Flavor production by esters or by higher alcohols play a key role in the sensorial quality of fermented alcoholic beverages. In Saccharomyces cerevisiae cells, the syntheses of esters and higher alcohols are considerably influenced by intracellular CoA levels catalyzed by pantothenate kinase. In this work, we examined the effects of cofactor CoA and acetyl-CoA synthesis on the metabolism of esters and higher alcohols.

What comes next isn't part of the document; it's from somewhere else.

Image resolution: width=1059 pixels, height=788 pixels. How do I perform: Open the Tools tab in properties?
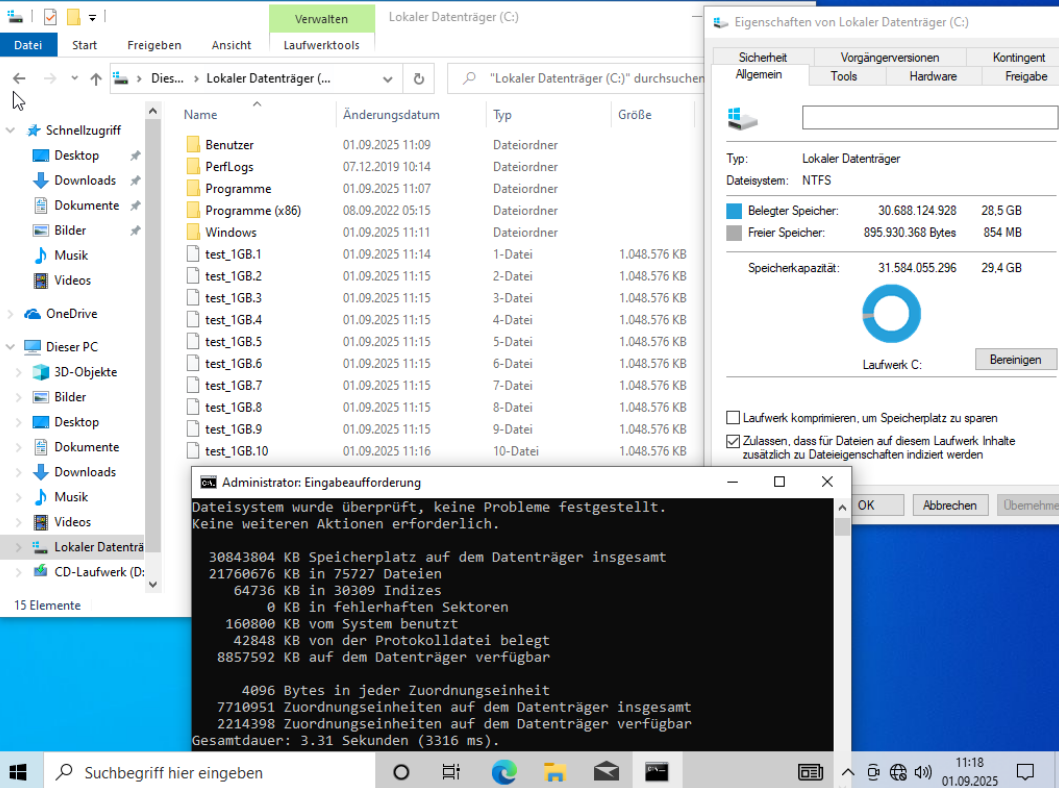click(843, 76)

Strains 12 alpha-BAP2 and 12 alpha+ATF1 where generated by deleting and overexpressing BAP2 (encoded branched-chain amino acid permease) and ATF1 (encoded alcohol acetyl transferases), respectively, in the parent 12 alpha strains. Then, 12 alpha-BAP2+CAB1 and 12 alpha-BAP2+CAB3 strains were obtained by overexpressing CAB1 (encoded pantothenate kinase Cab1) and CAB3 (encoded pantothenate kinase Cab3) in the 12 alpha-BAP2 strain, and 12 alpha-BAP2+CAB1+ATF1 and 12 alpha-BAP2+CAB3+ATF1 were generated by overexpressing ATF1 in the pantothenate kinase overexpression strains. The acetate ester level in 12 alpha-BAP2 was slightly changed relative to that in the control strain 12 alpha, whereas the acetate ester levels in 12 alpha-BAP2+CAB1, 12 alpha-BAP2+CAB3, 12 alpha-BAP2+CAB1+ATF1, and 12 alpha-BAP2+CAB3+ATF1 were distinctly increased (44-118% for ethyl acetate and 18-57% for isoamyl acetate). The levels of n-propanol, methyl-1-butanol, isopentanol, isobutanol, and phenethylol levels were changed and varied among the six engineered strains. The levels of acetate esters and higher alcohols can be modulated by changing the CoA and acetyl-CoA levels. The method proposed in this work supplies a practical means of breeding yeast strains by modulating acetate ester and higher alcohol production.